• _Information provided_:
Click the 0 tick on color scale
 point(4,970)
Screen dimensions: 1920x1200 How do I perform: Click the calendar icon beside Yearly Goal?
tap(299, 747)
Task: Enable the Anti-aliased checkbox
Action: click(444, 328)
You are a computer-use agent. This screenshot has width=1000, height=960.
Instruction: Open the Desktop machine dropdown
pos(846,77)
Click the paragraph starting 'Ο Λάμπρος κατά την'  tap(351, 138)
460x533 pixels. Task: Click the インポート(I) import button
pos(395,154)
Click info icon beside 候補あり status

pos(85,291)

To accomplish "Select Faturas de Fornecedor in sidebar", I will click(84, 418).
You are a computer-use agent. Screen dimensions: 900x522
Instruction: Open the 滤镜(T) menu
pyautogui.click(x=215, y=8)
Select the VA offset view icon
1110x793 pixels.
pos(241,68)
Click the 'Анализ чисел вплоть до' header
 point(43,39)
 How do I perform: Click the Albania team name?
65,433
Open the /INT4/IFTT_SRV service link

• _Exercise instructions_:
Output each record above exactly, omitting nothing.

• _Solution_:
Click the 0 tick on color scale
 point(4,970)
Screen dimensions: 1920x1200 How do I perform: Click the calendar icon beside Yearly Goal?
tap(299, 747)
Task: Enable the Anti-aliased checkbox
Action: click(444, 328)
You are a computer-use agent. This screenshot has width=1000, height=960.
Instruction: Open the Desktop machine dropdown
pos(846,77)
Click the paragraph starting 'Ο Λάμπρος κατά την'  tap(351, 138)
460x533 pixels. Task: Click the インポート(I) import button
pos(395,154)
Click info icon beside 候補あり status

pos(85,291)

To accomplish "Select Faturas de Fornecedor in sidebar", I will click(84, 418).
You are a computer-use agent. Screen dimensions: 900x522
Instruction: Open the 滤镜(T) menu
pyautogui.click(x=215, y=8)
Select the VA offset view icon
1110x793 pixels.
pos(241,68)
Click the 'Анализ чисел вплоть до' header
 point(43,39)
 How do I perform: Click the Albania team name?
65,433
Open the /INT4/IFTT_SRV service link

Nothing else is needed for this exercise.